* What you are asked to do: In the items below, change every "Card colors" to "Theme colors" and write out all the lines again with nothing else altered. Omit the pictures from your answer.

* Source data:
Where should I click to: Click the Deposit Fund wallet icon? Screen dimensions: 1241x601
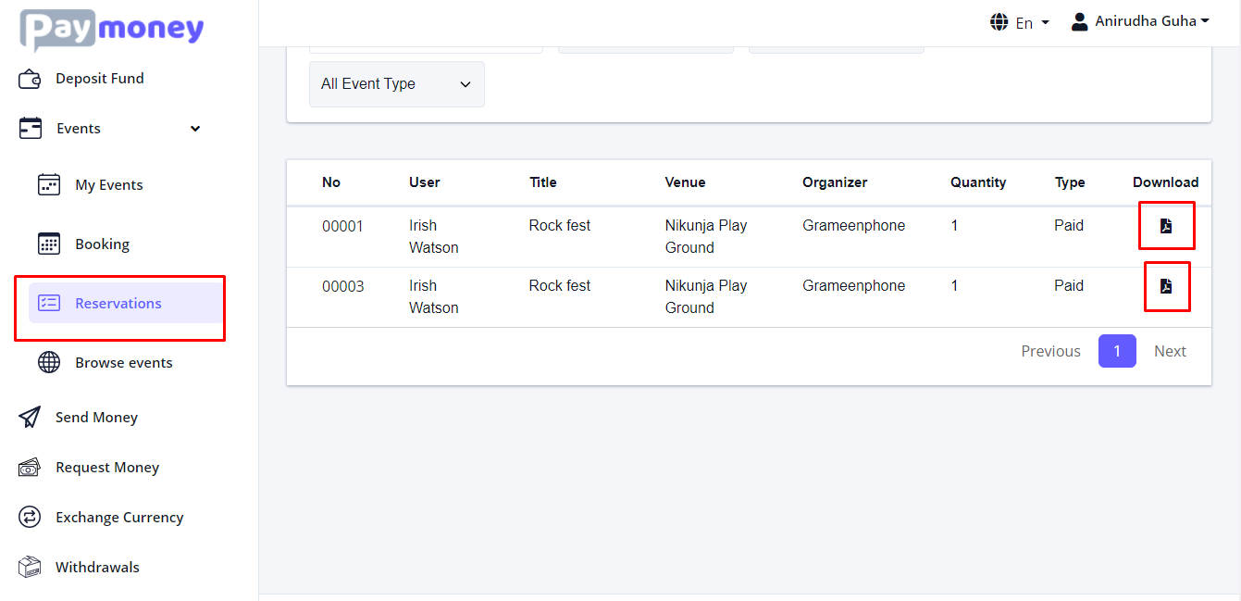30,79
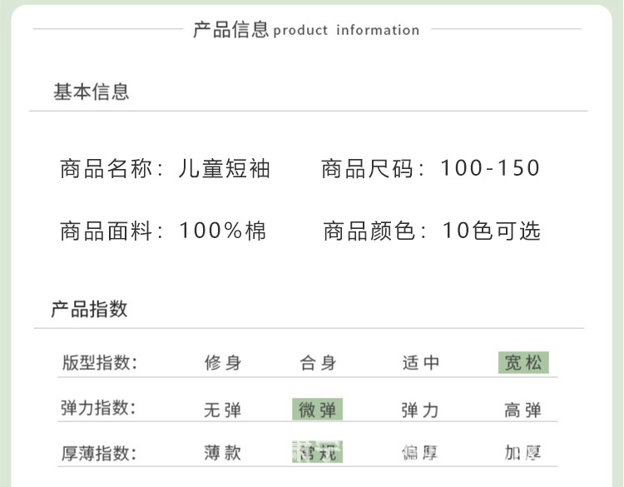The height and width of the screenshot is (487, 624).
Task: Choose 适中 in the 版型指数 row
Action: click(420, 363)
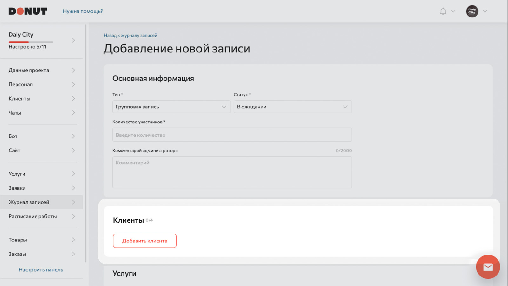Viewport: 508px width, 286px height.
Task: Click the DONUT logo
Action: pyautogui.click(x=28, y=11)
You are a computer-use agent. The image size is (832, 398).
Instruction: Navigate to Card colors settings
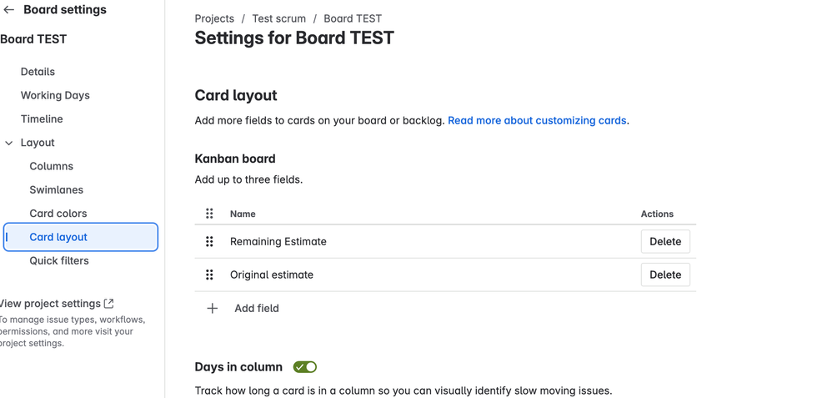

* Response to the task:
Where should I click to: Click the Deposit Fund wallet icon? Screen dimensions: 1241x601
30,79
The height and width of the screenshot is (487, 624).
Task: Choose 适中 in the 版型指数 row
Action: click(420, 363)
Viewport: 508px width, 286px height.
Task: Click the DONUT logo
Action: pyautogui.click(x=28, y=11)
You are a computer-use agent. The image size is (832, 398).
Instruction: Navigate to Theme colors settings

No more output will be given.